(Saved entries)
---

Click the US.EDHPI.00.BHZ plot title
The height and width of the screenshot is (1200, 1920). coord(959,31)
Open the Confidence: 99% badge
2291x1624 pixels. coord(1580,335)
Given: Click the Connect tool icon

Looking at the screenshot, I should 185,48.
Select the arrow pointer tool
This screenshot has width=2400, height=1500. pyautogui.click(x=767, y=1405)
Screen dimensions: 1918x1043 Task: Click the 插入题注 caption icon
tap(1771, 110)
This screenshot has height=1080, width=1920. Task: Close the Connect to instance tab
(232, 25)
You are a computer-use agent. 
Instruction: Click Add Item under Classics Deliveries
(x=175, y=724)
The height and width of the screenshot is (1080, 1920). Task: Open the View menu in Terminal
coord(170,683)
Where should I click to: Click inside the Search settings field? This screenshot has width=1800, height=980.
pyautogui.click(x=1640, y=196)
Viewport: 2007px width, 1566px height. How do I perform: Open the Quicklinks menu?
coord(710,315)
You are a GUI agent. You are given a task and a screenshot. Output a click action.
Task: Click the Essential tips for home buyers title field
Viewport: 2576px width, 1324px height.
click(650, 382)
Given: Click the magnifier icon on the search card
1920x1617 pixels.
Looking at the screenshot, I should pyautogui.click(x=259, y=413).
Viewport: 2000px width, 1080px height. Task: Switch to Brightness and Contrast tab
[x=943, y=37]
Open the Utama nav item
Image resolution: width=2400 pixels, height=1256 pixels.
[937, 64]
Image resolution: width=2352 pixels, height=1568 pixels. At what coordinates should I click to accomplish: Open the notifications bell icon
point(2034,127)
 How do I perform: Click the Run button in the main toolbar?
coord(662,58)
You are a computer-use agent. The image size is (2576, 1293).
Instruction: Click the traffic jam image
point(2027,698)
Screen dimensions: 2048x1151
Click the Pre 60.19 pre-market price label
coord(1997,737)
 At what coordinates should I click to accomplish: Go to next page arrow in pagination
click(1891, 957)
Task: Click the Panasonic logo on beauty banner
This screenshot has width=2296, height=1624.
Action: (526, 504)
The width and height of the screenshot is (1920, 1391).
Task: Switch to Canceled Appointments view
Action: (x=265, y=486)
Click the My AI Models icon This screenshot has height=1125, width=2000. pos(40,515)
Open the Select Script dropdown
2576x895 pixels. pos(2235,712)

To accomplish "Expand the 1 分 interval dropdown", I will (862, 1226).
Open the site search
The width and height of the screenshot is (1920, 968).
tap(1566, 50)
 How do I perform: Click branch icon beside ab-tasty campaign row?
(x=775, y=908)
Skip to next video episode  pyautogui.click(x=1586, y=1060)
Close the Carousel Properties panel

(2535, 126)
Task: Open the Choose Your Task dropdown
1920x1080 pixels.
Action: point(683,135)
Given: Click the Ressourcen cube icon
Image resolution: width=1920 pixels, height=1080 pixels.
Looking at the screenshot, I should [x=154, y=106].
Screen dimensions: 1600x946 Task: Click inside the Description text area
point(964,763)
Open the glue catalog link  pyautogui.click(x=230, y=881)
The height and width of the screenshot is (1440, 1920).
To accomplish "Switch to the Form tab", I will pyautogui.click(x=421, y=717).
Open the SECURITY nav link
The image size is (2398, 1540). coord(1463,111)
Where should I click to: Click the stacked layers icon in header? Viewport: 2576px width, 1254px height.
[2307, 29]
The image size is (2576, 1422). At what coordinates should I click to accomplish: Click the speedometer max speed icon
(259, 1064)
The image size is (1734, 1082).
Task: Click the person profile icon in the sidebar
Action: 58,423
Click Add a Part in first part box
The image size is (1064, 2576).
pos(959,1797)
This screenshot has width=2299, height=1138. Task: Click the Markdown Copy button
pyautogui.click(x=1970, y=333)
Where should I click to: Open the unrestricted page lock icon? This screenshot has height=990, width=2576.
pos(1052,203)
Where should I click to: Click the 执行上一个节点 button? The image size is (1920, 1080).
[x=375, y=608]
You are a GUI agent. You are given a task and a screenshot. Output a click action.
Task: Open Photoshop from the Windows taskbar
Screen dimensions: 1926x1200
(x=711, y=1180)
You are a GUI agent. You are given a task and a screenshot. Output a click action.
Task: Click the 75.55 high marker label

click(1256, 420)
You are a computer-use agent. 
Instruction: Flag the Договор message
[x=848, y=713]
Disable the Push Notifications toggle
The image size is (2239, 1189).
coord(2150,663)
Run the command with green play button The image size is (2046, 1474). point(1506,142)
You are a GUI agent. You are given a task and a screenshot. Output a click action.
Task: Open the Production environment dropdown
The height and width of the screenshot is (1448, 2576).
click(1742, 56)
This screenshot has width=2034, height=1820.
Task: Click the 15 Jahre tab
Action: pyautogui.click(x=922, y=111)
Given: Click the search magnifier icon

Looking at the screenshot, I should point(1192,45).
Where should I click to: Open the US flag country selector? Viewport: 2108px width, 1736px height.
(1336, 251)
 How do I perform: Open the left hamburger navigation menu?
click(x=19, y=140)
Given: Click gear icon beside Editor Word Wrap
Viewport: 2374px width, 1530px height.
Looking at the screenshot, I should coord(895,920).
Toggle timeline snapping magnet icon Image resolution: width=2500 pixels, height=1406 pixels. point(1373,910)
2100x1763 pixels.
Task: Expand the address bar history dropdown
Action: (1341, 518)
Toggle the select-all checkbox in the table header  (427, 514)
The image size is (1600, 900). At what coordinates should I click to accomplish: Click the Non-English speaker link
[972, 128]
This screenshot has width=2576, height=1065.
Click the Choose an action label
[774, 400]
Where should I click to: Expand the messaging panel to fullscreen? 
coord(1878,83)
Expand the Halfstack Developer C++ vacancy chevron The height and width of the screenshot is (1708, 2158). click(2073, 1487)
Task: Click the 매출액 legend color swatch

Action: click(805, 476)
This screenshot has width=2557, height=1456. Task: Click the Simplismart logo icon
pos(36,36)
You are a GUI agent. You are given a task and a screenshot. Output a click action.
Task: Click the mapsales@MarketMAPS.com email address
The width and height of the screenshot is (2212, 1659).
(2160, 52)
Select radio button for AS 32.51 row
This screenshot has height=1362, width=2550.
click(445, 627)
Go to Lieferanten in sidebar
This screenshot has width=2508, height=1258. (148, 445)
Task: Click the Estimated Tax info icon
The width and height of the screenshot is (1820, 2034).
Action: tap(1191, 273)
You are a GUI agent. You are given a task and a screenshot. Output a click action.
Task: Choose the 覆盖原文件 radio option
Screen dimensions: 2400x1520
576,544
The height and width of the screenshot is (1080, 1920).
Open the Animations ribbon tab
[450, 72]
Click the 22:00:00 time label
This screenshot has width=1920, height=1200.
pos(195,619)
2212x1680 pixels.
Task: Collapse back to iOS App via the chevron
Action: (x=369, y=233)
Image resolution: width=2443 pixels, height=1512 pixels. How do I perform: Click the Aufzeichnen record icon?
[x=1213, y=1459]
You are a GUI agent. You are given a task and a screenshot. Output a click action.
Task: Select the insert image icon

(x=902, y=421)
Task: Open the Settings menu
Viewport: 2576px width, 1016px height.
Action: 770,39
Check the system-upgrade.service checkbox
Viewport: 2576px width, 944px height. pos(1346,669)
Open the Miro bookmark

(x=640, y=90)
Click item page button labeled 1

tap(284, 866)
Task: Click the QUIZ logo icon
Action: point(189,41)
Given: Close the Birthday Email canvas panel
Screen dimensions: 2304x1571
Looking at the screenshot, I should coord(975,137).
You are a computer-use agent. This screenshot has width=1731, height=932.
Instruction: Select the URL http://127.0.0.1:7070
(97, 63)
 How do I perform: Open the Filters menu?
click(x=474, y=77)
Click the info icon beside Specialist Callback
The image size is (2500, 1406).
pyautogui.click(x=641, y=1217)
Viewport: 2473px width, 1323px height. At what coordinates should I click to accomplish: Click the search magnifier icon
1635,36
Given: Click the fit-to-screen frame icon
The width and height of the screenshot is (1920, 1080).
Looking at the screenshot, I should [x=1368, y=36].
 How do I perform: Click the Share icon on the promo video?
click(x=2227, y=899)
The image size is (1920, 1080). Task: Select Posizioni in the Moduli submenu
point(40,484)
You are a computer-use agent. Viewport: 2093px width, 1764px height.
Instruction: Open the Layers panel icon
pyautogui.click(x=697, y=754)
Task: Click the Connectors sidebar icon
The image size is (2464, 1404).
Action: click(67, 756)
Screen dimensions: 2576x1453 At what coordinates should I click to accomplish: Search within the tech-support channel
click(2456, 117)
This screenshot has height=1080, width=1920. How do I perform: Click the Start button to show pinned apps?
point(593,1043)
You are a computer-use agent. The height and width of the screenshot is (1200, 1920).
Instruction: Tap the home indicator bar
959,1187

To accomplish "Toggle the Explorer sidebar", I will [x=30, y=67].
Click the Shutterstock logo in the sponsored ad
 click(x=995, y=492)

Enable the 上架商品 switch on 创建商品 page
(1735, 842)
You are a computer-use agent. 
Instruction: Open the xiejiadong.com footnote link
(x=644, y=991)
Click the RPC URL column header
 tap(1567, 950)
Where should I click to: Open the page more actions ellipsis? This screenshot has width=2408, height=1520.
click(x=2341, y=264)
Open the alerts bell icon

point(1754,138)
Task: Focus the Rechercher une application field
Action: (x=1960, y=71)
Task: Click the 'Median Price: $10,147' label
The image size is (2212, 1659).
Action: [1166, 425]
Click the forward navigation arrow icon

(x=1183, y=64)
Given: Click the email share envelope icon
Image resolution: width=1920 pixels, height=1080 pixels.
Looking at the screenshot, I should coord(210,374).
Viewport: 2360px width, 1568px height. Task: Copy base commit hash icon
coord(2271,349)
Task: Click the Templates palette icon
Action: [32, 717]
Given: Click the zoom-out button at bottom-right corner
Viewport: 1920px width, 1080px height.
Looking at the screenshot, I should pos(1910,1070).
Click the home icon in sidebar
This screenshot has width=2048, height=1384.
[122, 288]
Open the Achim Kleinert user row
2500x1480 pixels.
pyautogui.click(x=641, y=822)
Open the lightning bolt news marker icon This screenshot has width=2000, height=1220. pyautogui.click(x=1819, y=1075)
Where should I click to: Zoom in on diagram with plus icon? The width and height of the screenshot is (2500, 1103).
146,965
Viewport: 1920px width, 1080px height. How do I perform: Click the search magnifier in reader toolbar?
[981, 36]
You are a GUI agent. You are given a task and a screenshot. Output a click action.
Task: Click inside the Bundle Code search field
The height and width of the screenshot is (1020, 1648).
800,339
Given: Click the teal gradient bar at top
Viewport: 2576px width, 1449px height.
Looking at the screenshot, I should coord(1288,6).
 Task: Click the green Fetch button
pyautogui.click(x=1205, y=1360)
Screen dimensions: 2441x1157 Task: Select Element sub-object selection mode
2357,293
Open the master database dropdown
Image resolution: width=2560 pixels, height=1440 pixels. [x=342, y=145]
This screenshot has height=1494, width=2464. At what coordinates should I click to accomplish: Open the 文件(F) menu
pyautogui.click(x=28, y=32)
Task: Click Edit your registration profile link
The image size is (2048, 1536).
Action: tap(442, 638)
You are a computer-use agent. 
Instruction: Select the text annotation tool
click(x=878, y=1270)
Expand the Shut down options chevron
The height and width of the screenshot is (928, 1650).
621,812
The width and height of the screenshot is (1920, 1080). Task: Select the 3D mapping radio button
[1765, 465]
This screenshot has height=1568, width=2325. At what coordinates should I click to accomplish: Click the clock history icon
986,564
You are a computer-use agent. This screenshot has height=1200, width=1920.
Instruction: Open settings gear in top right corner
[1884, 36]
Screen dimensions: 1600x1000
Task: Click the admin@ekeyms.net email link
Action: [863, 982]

---

Could you repeat exactly the lines above from the line with "Image resolution: width=2352" up to and including the line with "You are a computer-use agent. The image", and only those?

Image resolution: width=2352 pixels, height=1568 pixels. At what coordinates should I click to accomplish: Open the notifications bell icon
point(2034,127)
 How do I perform: Click the Run button in the main toolbar?
coord(662,58)
You are a computer-use agent. The image size is (2576, 1293).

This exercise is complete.